Only the lines below starting at the one that contains "[Open media 1 in modal] (338, 519)" and ending at the one that contains "SUBSCRIBE TO REVOLUTION E-NEWS (229, 1474)" are to be reproduced, exactly and with both ends kept.

[Data supplied — start]

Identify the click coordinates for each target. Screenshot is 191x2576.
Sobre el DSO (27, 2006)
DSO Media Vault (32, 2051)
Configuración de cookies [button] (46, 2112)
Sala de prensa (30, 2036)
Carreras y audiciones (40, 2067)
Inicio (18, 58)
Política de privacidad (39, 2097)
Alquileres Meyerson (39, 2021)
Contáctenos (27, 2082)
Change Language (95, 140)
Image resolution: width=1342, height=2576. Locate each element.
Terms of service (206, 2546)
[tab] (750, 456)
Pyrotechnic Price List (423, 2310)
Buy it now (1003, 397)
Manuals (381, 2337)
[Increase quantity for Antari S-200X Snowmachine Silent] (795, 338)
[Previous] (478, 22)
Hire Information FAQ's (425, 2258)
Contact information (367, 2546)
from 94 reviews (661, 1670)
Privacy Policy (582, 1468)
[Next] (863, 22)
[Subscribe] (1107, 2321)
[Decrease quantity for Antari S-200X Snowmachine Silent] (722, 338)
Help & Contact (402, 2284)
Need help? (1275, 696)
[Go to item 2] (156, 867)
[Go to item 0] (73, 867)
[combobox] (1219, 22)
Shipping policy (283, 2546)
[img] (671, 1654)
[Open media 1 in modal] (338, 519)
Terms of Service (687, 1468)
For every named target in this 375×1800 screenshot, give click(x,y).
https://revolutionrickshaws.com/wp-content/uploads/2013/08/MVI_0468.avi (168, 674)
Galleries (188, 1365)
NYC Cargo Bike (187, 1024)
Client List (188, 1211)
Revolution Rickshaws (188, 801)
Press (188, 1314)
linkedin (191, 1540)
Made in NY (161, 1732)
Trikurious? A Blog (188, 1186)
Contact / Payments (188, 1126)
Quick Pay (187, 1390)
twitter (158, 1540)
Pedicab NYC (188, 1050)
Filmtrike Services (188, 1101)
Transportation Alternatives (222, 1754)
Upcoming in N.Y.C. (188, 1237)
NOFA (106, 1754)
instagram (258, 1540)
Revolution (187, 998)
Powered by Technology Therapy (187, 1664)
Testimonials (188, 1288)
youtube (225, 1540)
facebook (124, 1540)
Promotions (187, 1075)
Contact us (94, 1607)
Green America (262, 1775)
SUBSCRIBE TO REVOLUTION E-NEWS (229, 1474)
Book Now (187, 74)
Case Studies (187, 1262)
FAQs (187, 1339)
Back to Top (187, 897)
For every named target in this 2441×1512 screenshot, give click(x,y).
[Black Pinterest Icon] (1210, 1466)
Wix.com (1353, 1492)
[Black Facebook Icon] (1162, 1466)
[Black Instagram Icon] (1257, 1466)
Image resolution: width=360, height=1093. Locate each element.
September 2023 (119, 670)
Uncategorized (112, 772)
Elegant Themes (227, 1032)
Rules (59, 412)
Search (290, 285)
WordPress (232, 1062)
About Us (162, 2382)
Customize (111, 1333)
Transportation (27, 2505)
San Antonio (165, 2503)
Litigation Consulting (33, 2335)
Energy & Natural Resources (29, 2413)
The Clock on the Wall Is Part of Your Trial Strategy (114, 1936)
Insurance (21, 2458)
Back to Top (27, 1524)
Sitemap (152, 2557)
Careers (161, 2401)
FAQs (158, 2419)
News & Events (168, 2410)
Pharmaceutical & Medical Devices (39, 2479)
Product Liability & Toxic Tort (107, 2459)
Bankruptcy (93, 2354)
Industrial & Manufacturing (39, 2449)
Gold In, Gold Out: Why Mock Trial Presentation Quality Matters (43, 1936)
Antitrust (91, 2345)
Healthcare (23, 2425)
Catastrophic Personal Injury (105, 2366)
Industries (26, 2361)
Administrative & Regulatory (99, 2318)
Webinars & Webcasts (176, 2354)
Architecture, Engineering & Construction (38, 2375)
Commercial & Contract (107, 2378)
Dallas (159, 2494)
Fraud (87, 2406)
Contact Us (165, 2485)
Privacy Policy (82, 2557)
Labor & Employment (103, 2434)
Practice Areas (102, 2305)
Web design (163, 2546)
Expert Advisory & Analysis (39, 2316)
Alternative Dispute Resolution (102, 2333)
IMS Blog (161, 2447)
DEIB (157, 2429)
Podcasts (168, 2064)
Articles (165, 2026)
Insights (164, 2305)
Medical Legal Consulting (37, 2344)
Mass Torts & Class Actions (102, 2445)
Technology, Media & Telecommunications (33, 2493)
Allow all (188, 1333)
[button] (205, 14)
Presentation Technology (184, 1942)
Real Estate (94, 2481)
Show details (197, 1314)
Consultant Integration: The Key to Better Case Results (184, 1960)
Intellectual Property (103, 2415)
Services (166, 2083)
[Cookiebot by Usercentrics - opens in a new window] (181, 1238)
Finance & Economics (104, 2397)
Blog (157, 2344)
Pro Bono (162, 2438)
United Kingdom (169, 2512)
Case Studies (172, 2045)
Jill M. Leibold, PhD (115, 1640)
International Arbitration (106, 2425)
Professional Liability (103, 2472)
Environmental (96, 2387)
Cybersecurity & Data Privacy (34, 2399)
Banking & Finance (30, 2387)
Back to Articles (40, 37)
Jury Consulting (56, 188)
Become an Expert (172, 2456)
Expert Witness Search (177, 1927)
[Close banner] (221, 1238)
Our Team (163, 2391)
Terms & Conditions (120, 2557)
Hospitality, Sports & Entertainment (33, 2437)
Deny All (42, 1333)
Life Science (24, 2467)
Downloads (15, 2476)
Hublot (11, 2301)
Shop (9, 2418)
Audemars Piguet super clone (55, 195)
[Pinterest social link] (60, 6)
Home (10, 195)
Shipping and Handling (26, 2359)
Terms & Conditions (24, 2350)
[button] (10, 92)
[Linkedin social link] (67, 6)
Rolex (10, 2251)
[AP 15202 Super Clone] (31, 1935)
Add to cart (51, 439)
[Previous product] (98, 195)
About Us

[Data supplied — finish]

■ Expected answer
[Open media 1 in modal] (338, 519)
Terms of Service (687, 1468)
For every named target in this 375×1800 screenshot, give click(x,y).
https://revolutionrickshaws.com/wp-content/uploads/2013/08/MVI_0468.avi (168, 674)
Galleries (188, 1365)
NYC Cargo Bike (187, 1024)
Client List (188, 1211)
Revolution Rickshaws (188, 801)
Press (188, 1314)
linkedin (191, 1540)
Made in NY (161, 1732)
Trikurious? A Blog (188, 1186)
Contact / Payments (188, 1126)
Quick Pay (187, 1390)
twitter (158, 1540)
Pedicab NYC (188, 1050)
Filmtrike Services (188, 1101)
Transportation Alternatives (222, 1754)
Upcoming in N.Y.C. (188, 1237)
NOFA (106, 1754)
instagram (258, 1540)
Revolution (187, 998)
Powered by Technology Therapy (187, 1664)
Testimonials (188, 1288)
youtube (225, 1540)
facebook (124, 1540)
Promotions (187, 1075)
Contact us (94, 1607)
Green America (262, 1775)
SUBSCRIBE TO REVOLUTION E-NEWS (229, 1474)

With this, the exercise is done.